Pour calmer la grogne, la parade a été de créer cette année un Grand prix spécial pour Charlie Hebdo et un Prix Charlie de la liberté d’expression. Le Grand prix spécial a été remis jeudi et réceptionné par le rafraîchissant fondateur des éditions BD L’Association Jean-Christophe Menu. Il a déclaré hors caméra selon nos confrères du supplément BD de La Charente Libre : « Tout se mélange avec tous ces hommages un peu foireux. On a juste envie de dire fuck ». Le Prix Charlie sera attribué chaque année à un dessinateur « dont l’oeuvre incarne une forme de résistance de pensée face aux idées reçues et/ou à la censure et/ou à l’oppression ». Il sera remis dimanche... aux dessinateurs tués de Charlie Hebdo !

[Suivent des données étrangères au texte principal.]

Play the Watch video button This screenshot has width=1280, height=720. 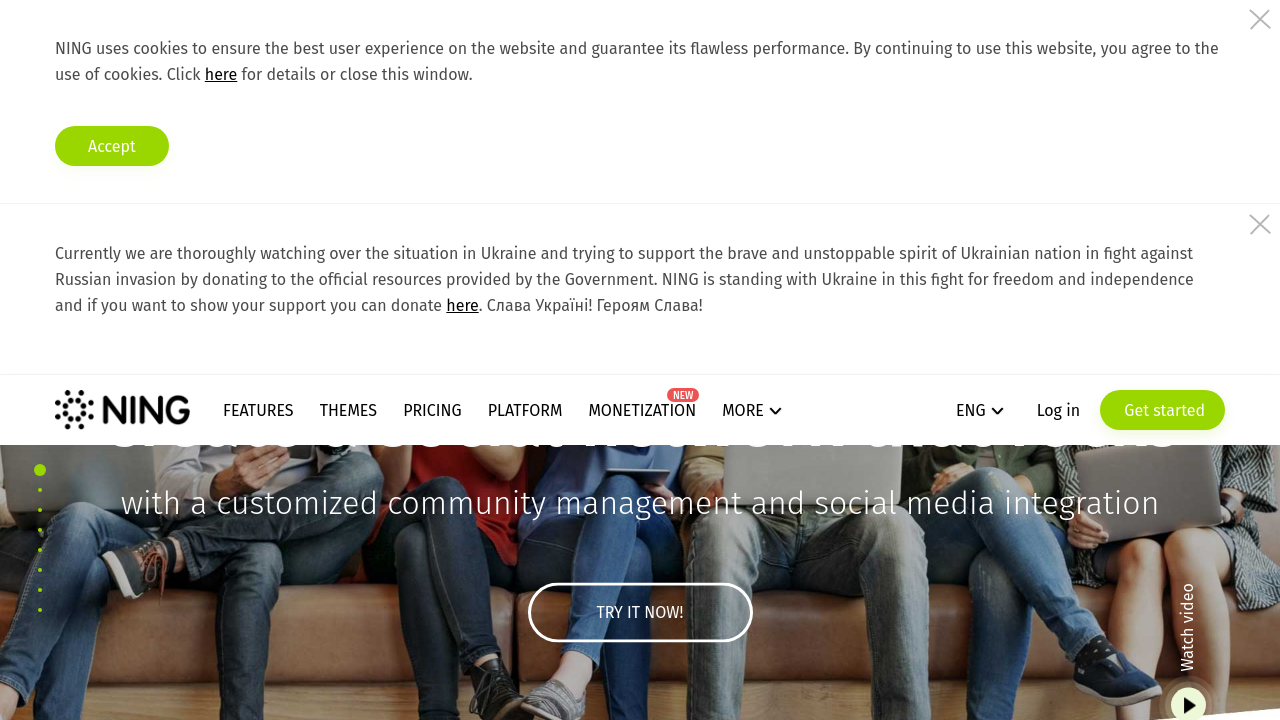(x=1188, y=705)
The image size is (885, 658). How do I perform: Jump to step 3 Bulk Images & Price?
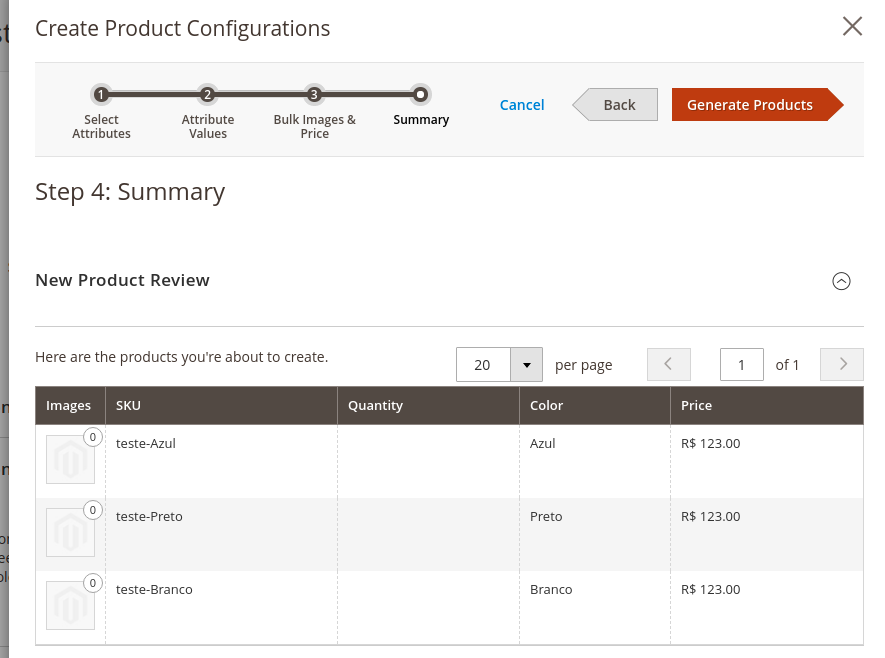click(314, 95)
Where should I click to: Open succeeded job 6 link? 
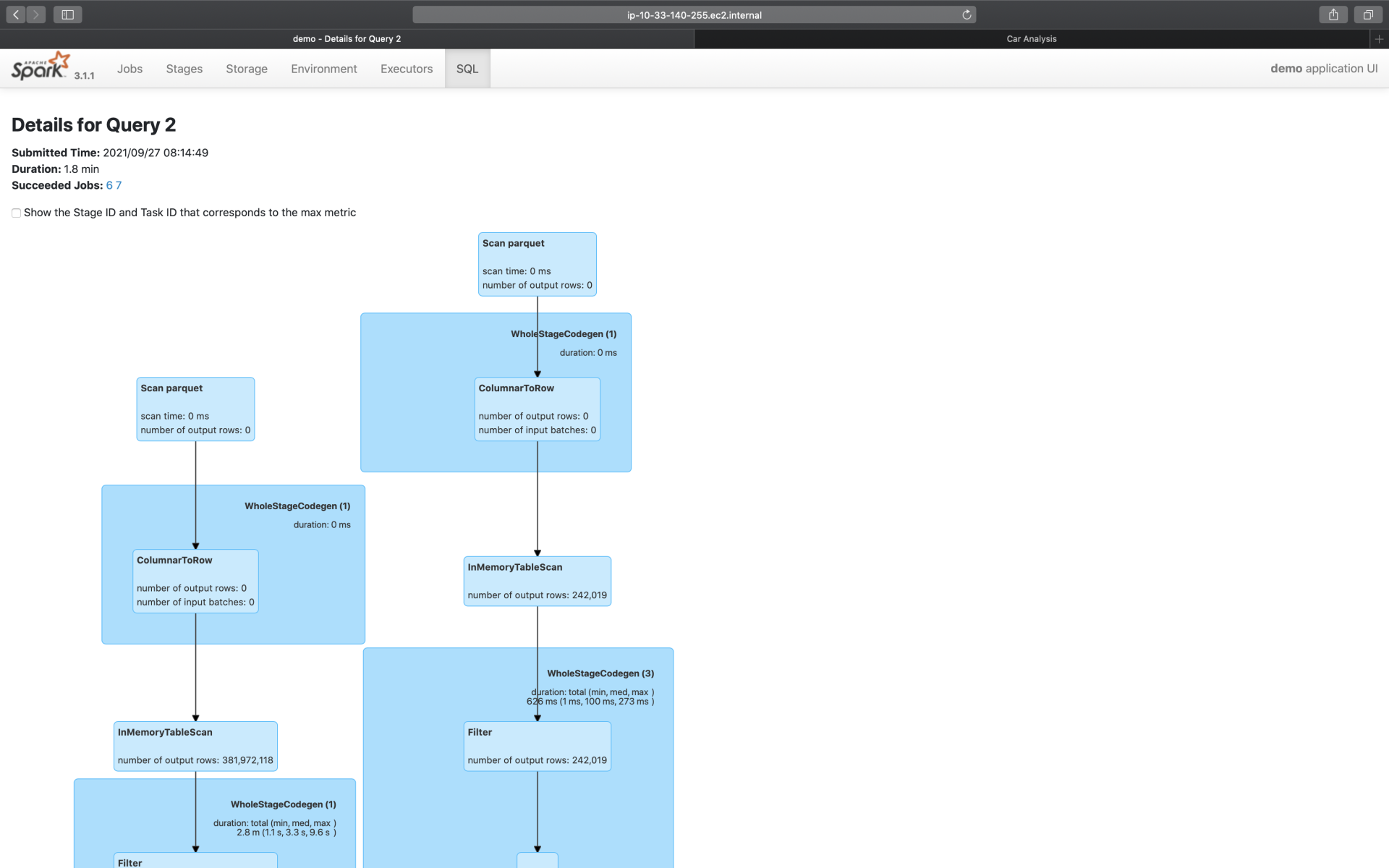109,185
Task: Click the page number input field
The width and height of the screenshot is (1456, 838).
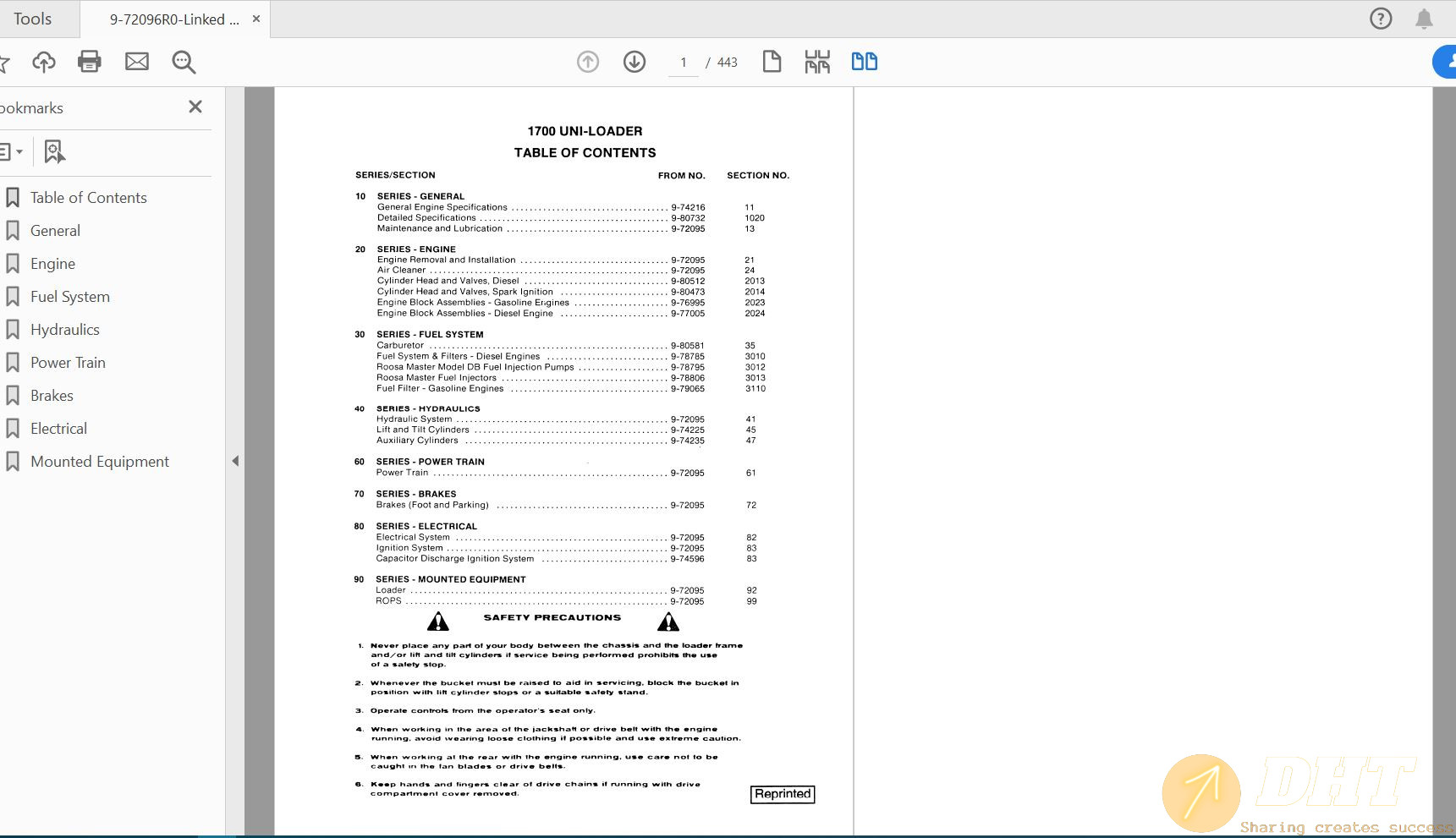Action: 684,63
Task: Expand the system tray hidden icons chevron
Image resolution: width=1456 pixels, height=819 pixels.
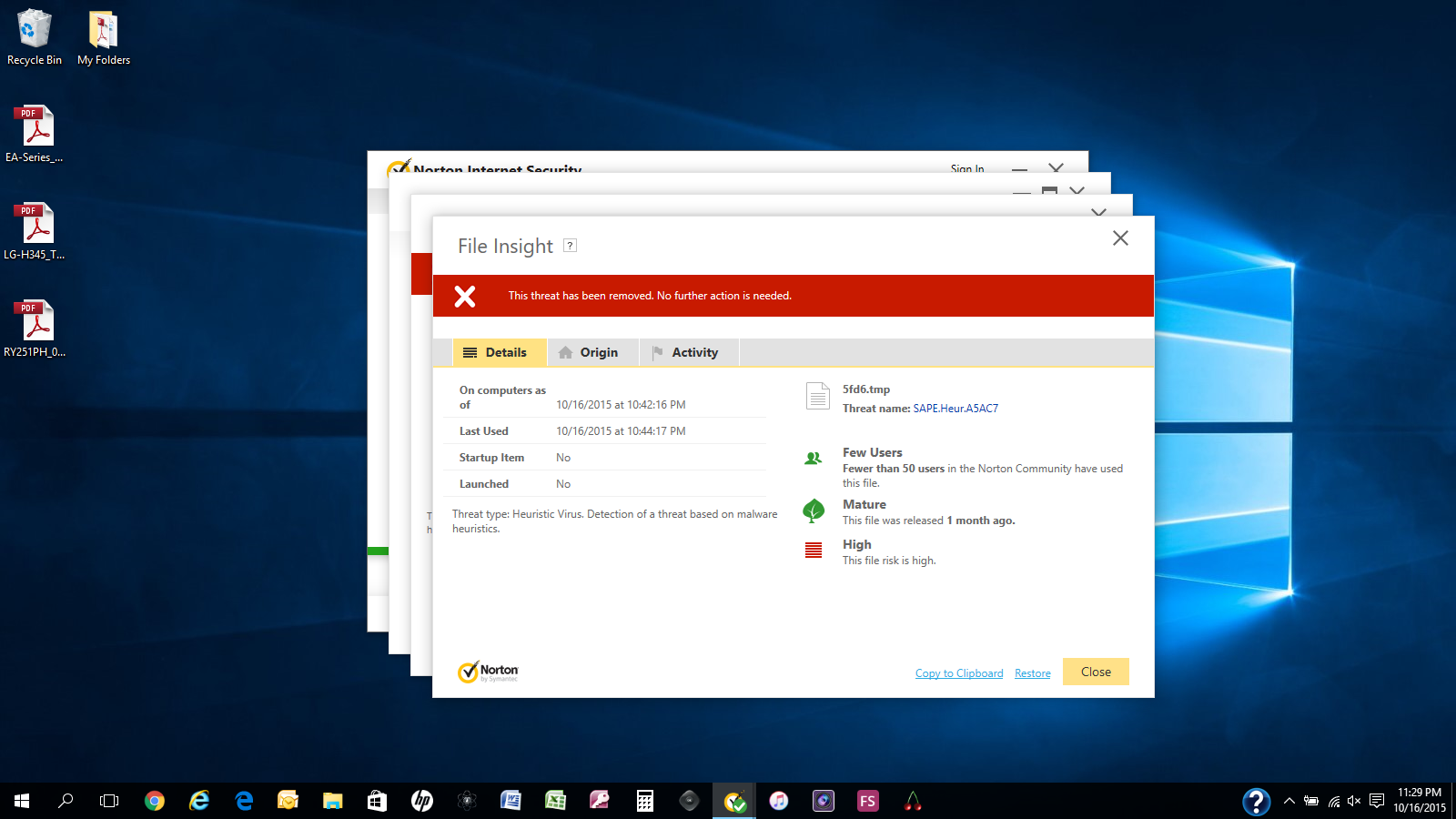Action: click(x=1289, y=801)
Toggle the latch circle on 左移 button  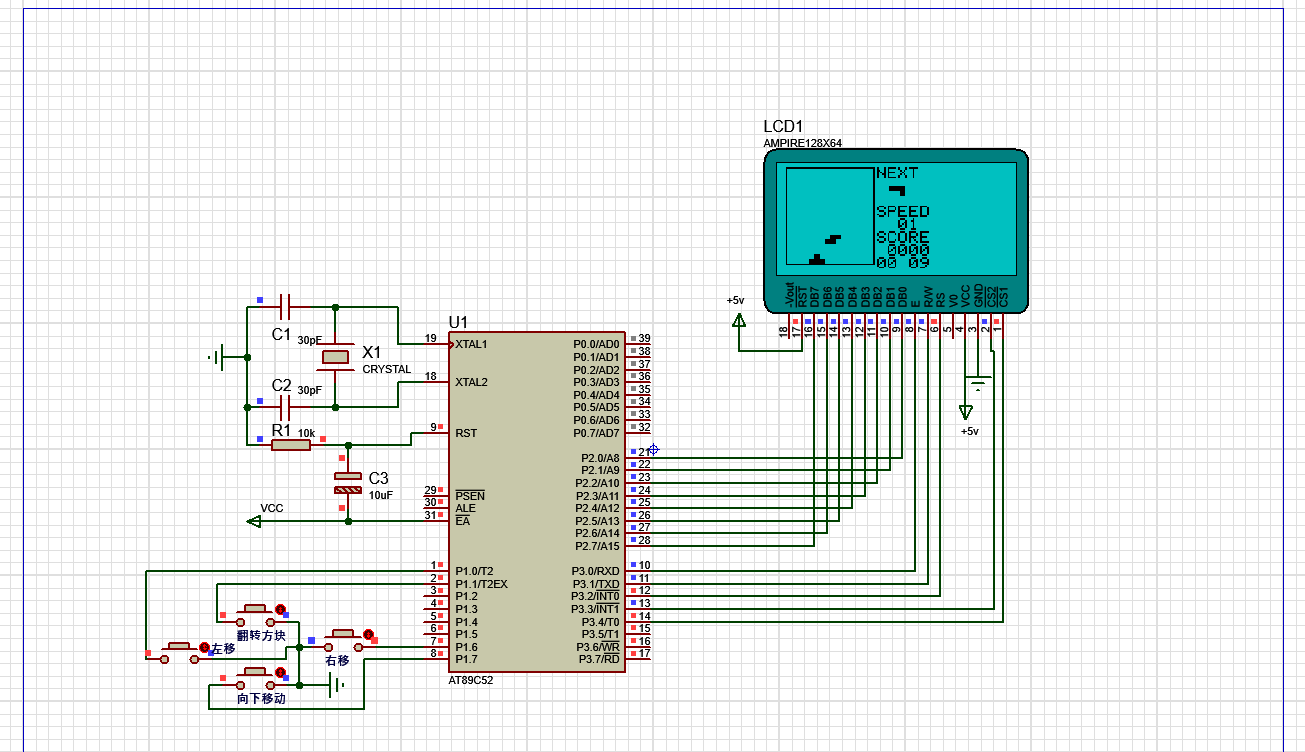[x=204, y=648]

La dernière déception présidentielle vient de Paris. Jusqu’à dimanche dernier, l’Elysée envisageait sérieusement un déplacement du chef de l’Etat à Angoulême. Ça devait être jeudi, jour de l’ouverture. Mais Angoulême n’attire pas les présidents. Le dernier à être venu au festival est François Mitterrand. Seule la ministre de la Culture, Fleur Pellerin, se rendra dimanche à Angoulême. A elle de faire face aux auteurs en colère contre la paupérisation de leur profession. Ils vont manifester aujourd’hui, samedi après-midi, en stoppant les dédicaces pour aller battre le pavé angoumoisin.
A la recherche de Calvin et Hobbes. Catalogue de l'exposition. Editions Hors Collection. 19€.
Calvin et Hobbes Collector. Editions Hors Collection. 19€.